We might further digress on the many interests attached to the Protozoa. What are the bionomics of these living unicellular structures; and has not immortality been ascribed to their method of reproduction by simple division? But we will refer all enquirers to the book itself. It is a volume which describes what to most people is an unknown life in an unseen world, and is another instance of the good work now being done in America.


The Birds of South Africa. By Arthur C. Stark, M.B.; completed by W.L. Sclater, M.A., F.Z.S. Vol. II.R.H. Porter.

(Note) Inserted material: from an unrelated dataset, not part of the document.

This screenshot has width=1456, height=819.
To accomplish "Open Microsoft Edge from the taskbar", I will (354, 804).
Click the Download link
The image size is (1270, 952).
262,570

The second volume of this excellent monograph has appeared, and possesses a somewhat melancholy interest. Dr. Stark, the original author, and whose portrait is given as a frontispiece, was slain by a Boer shell during the siege of Ladysmith. The manuscript that was left behind by the deceased ornithologist has been placed in the hands of the Director of the South African Museum, who, with necessary revision and additions, has produced this volume, and will, we are glad to learn, bring the work to a conclusion in two final volumes.

The present publication continues the description of the Passeres, commencing with the Laniidæ, and concluding with the Pittidæ. It thus includes the Warblers, a group which in the Transvaal the writer of this notice found was very imperfectly known, and probably insufficiently collected. These birds only attract the attention of the earnest ornithologist, and as a rule

  1. This view must have had considerable vogue in France, and is probably the derivation of the remark lately attributed by Lord Rosebery to Napoleon—"The plant is the first link in a chain of which man is the last" ('Napoleon, the Last Phase,' p. 170).